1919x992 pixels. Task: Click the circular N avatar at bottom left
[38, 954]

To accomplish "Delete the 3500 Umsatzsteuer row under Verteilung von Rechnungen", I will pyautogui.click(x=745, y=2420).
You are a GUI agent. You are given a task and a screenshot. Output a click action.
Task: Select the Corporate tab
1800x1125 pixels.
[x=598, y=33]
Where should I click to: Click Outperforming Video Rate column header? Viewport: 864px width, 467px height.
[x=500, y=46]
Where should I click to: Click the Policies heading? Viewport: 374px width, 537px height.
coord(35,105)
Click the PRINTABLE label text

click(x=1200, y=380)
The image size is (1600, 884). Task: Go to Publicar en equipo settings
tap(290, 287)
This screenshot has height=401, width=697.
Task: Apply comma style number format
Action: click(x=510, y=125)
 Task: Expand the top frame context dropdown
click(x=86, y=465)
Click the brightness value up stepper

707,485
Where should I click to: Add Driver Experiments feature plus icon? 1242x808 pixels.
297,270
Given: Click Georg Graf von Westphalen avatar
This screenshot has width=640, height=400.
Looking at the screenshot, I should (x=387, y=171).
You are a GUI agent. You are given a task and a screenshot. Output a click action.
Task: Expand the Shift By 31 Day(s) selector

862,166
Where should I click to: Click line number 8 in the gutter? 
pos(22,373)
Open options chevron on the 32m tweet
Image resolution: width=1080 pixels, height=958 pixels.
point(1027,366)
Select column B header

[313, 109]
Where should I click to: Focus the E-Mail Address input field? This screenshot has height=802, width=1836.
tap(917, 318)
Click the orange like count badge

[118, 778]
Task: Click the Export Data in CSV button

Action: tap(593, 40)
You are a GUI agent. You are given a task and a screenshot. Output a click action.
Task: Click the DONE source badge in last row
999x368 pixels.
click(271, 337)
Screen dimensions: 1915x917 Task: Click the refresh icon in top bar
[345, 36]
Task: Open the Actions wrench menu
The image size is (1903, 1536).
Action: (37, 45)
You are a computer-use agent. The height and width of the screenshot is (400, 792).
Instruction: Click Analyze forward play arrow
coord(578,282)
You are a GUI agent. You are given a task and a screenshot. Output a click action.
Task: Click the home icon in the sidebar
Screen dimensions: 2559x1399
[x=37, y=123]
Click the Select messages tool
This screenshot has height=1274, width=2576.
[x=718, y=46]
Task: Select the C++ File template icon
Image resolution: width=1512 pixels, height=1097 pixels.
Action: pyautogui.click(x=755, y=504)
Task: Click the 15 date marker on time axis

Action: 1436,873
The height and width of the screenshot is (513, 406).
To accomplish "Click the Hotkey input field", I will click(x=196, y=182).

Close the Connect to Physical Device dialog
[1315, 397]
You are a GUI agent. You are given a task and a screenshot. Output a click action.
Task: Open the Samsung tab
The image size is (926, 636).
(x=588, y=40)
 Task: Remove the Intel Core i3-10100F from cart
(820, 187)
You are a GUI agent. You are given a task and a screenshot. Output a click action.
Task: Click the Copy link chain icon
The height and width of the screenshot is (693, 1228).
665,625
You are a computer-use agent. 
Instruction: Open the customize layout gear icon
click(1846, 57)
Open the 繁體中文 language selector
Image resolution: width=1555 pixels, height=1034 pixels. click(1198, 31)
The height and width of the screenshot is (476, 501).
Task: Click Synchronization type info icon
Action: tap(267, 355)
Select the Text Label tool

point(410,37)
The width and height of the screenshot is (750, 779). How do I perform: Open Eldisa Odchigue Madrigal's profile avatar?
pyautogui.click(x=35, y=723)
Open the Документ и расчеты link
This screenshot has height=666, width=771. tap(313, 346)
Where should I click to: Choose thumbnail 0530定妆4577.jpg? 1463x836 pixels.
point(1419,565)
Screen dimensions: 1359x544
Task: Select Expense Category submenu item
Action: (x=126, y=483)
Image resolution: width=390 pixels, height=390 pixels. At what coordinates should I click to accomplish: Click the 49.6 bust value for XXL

------------------------------------

**Stated problem:** Please reproduce all of the entries above word for word, leaving nothing out and changing nothing.

**Solution below:**
1919x992 pixels. Task: Click the circular N avatar at bottom left
[38, 954]

To accomplish "Delete the 3500 Umsatzsteuer row under Verteilung von Rechnungen", I will pyautogui.click(x=745, y=2420).
You are a GUI agent. You are given a task and a screenshot. Output a click action.
Task: Select the Corporate tab
1800x1125 pixels.
[x=598, y=33]
Where should I click to: Click Outperforming Video Rate column header? Viewport: 864px width, 467px height.
[x=500, y=46]
Where should I click to: Click the Policies heading? Viewport: 374px width, 537px height.
coord(35,105)
Click the PRINTABLE label text

click(x=1200, y=380)
The image size is (1600, 884). Task: Go to Publicar en equipo settings
tap(290, 287)
This screenshot has height=401, width=697.
Task: Apply comma style number format
Action: click(x=510, y=125)
 Task: Expand the top frame context dropdown
click(x=86, y=465)
Click the brightness value up stepper

707,485
Where should I click to: Add Driver Experiments feature plus icon? 1242x808 pixels.
297,270
Given: Click Georg Graf von Westphalen avatar
This screenshot has width=640, height=400.
Looking at the screenshot, I should (x=387, y=171).
You are a GUI agent. You are given a task and a screenshot. Output a click action.
Task: Expand the Shift By 31 Day(s) selector

862,166
Where should I click to: Click line number 8 in the gutter? 
pos(22,373)
Open options chevron on the 32m tweet
Image resolution: width=1080 pixels, height=958 pixels.
point(1027,366)
Select column B header

[313, 109]
Where should I click to: Focus the E-Mail Address input field? This screenshot has height=802, width=1836.
tap(917, 318)
Click the orange like count badge

[118, 778]
Task: Click the Export Data in CSV button

Action: tap(593, 40)
You are a GUI agent. You are given a task and a screenshot. Output a click action.
Task: Click the DONE source badge in last row
999x368 pixels.
click(271, 337)
Screen dimensions: 1915x917 Task: Click the refresh icon in top bar
[345, 36]
Task: Open the Actions wrench menu
The image size is (1903, 1536).
Action: (37, 45)
You are a computer-use agent. The height and width of the screenshot is (400, 792).
Instruction: Click Analyze forward play arrow
coord(578,282)
You are a GUI agent. You are given a task and a screenshot. Output a click action.
Task: Click the home icon in the sidebar
Screen dimensions: 2559x1399
[x=37, y=123]
Click the Select messages tool
This screenshot has height=1274, width=2576.
[x=718, y=46]
Task: Select the C++ File template icon
Image resolution: width=1512 pixels, height=1097 pixels.
Action: pyautogui.click(x=755, y=504)
Task: Click the 15 date marker on time axis

Action: 1436,873
The height and width of the screenshot is (513, 406).
To accomplish "Click the Hotkey input field", I will click(x=196, y=182).

Close the Connect to Physical Device dialog
[1315, 397]
You are a GUI agent. You are given a task and a screenshot. Output a click action.
Task: Open the Samsung tab
The image size is (926, 636).
(x=588, y=40)
 Task: Remove the Intel Core i3-10100F from cart
(820, 187)
You are a GUI agent. You are given a task and a screenshot. Output a click action.
Task: Click the Copy link chain icon
The height and width of the screenshot is (693, 1228).
665,625
You are a computer-use agent. 
Instruction: Open the customize layout gear icon
click(1846, 57)
Open the 繁體中文 language selector
Image resolution: width=1555 pixels, height=1034 pixels. click(1198, 31)
The height and width of the screenshot is (476, 501).
Task: Click Synchronization type info icon
Action: tap(267, 355)
Select the Text Label tool

point(410,37)
The width and height of the screenshot is (750, 779). How do I perform: Open Eldisa Odchigue Madrigal's profile avatar?
pyautogui.click(x=35, y=723)
Open the Документ и расчеты link
This screenshot has height=666, width=771. tap(313, 346)
Where should I click to: Choose thumbnail 0530定妆4577.jpg? 1463x836 pixels.
point(1419,565)
Screen dimensions: 1359x544
Task: Select Expense Category submenu item
Action: (x=126, y=483)
Image resolution: width=390 pixels, height=390 pixels. At what coordinates should I click to accomplish: Click the 49.6 bust value for XXL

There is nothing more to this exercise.